Credit: Neil Smith

Various genetic lesions, either germline-inherited or somatic, are known to promote renal cell carcinoma (RCC), particularly the loss of the von Hippel–Lindau (VHL) tumour suppressor gene. Loss of this ubiquitin ligase is known to stabilize the hypoxia-inducible factor 1α (HIF1α) and HIF2α transcription factors. A new study suggests that HIF2α stabilization in VHL-null cells is associated with HIF2α binding to a novel enhancer that regulates cyclin D1 (CCND1) expression, and this may explain why a genetic variant at this enhancer locus alters RCC susceptibility.

This implies that the enhancer can act in cis to regulate CCND1, with higher CCND1 expression likely to increase RCC susceptibility.

Schödel et al. noticed that a polymorphic intergenic locus on chromosome 11q13.3 that was associated with the risk of sporadic human RCC coincided with a site of strong HIF2α binding, as shown by chromatin immunoprecipitation followed by high-throughput sequencing (ChIP–seq) studies. This binding specifically occurred in VHL-deficient cells. The authors sought to uncover the transcriptional consequences of HIF2α binding, but the large distance to the nearest gene and the lack of islands of CpG dinucleotides suggested that the locus was not a gene promoter. Instead, multiple lines of evidence — such as reduced nucleosome occupancy, characteristic histone modifications and hints of physical interactions with transcriptional machinery from ChIP–seq data — indicated that the locus could be acting as a transcriptional enhancer for genes that are more distal on the chromosome.

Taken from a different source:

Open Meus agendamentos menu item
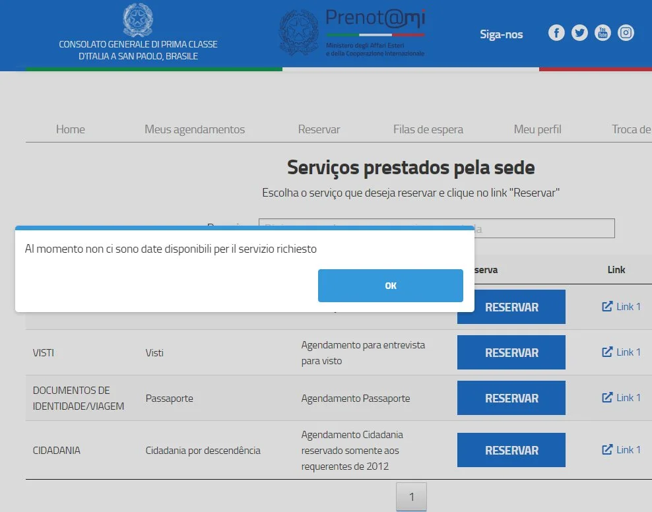Viewport: 652px width, 512px height. pos(195,129)
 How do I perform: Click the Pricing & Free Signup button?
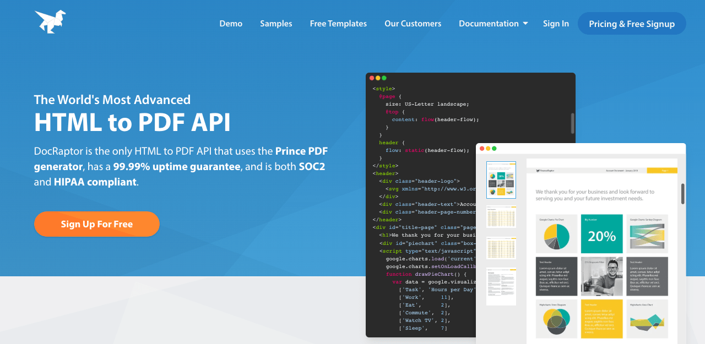(x=632, y=23)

The authors then used gene expression microarray analyses on VHL-deficient RCC cells with and without knockdown of HIF2α to identify the oncogenic cell cycle regulator CCND1 as a candidate gene that is regulated by the action of HIF2α at the enhancer. This model was reinforced by the demonstration of physical long-range interactions between the enhancer and the CCND1 promoter. Although CCND1 hadpreviously been seen to be HIF2α-regulated, the potential molecular mechanisms for this were unclear.

So, do polymorphisms in this novel enhancer exert their effect on RCC susceptibility through CCND1 regulation? As preliminary evidence, the authors found that, in a human RCC cell line that is heterozygous for an enhancer variant, the two CCND1 allelles were expressed differentially. This implies that the enhancer can act in cis to regulate CCND1, with higher CCND1 expression likely to increase RCC susceptibility.

It remains to be seen precisely how important CCND1 expression is for the effect of this RCC susceptibility enhancer variant, relative to other transcriptional targets or any enhancer-independent effects. Manipulations of enhancers and Ccnd1 in mouse models of RCC may be useful for further interrogation of this model. It will also be interesting to determine whether the susceptibility variant is only relevant after VHL loss. Finally, this study serves as a reminder that cancer genome projects will miss important information if only coding regions are analysed.